Faladas ou escritas, as palavras têm muita força. Mas enquanto as proferidas podem ser modificadas e perdidas com o passar do tempo, aquelas registradas têm um poder a mais, são facilmente resgatadas em toda sua integridade e proporcionam alívio e conforto, não só para quem lê, mas também para quem escreve. A questão aqui é fazer bom uso delas, porque as palavras tanto podem construir quanto destruir; alegrar como entristecer; incentivar ou ferir; consolar ou irritar. Por isso, se podemos utilizá-las de forma positiva por que faríamos de modo contrário?

Assim, vale destacar a iniciativa do Instituto Mário Penna, de Belo Horizonte, que com sensibilidade e muita criatividade lançou um projeto prá lá de bacana e louvável. Com uma casa de apoio e dois hospitais – Luxemburgo e Mário Penna –, todos na capital mineira e que dão assistência a pacientes com câncer, a instituição concebeu o Doe Palavras, um projeto que consiste no poder transformadar da palavra para dar alívio, força e esperança aos pacientes.

================================

• _Descrição da tarefa_
Reproduza do texto sobre o poder das palavras o trecho entre "Faladas ou escritas, as" e "de modo contrário?", inclusive. As linhas que vêm depois não têm relação com o texto sobre o poder das palavras.

• _Material fornecido_
================================

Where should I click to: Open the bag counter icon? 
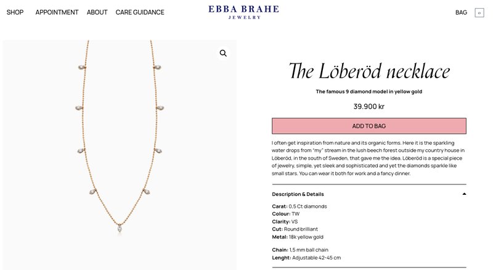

================================

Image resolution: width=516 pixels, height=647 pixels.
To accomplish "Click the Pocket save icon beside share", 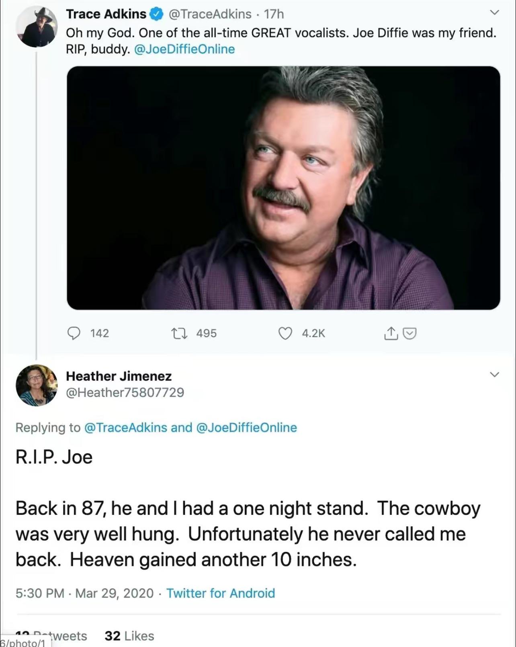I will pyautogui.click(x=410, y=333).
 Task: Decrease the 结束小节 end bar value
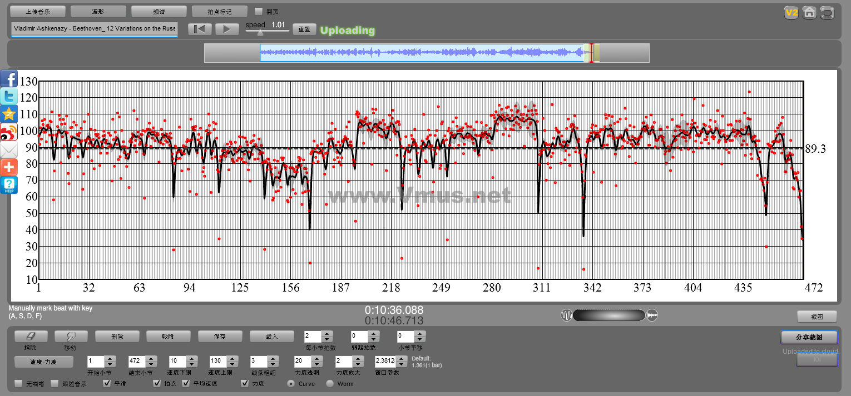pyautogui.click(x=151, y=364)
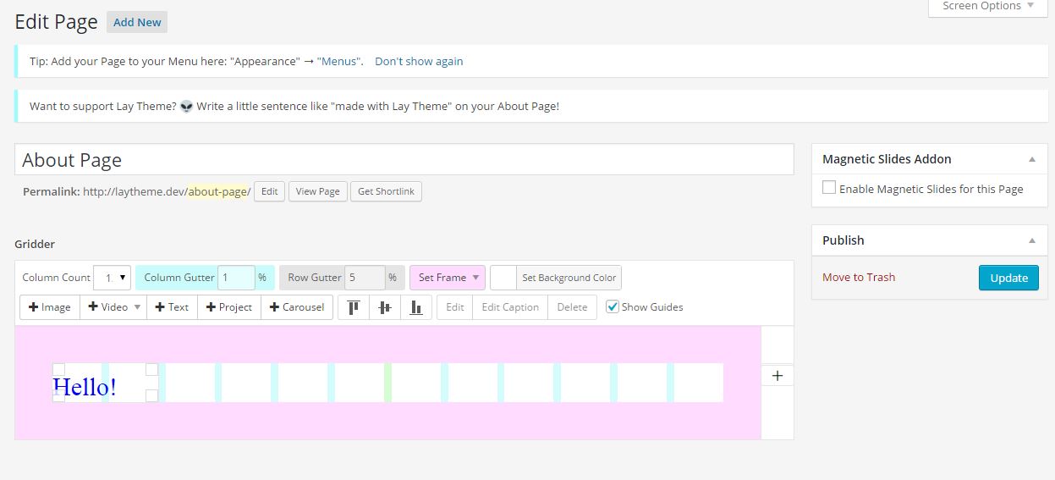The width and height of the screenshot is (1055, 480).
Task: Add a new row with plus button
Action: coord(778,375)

================================

• _Resposta da tarefa_
Faladas ou escritas, as palavras têm muita força. Mas enquanto as proferidas podem ser modificadas e perdidas com o passar do tempo, aquelas registradas têm um poder a mais, são facilmente resgatadas em toda sua integridade e proporcionam alívio e conforto, não só para quem lê, mas também para quem escreve. A questão aqui é fazer bom uso delas, porque as palavras tanto podem construir quanto destruir; alegrar como entristecer; incentivar ou ferir; consolar ou irritar. Por isso, se podemos utilizá-las de forma positiva por que faríamos de modo contrário?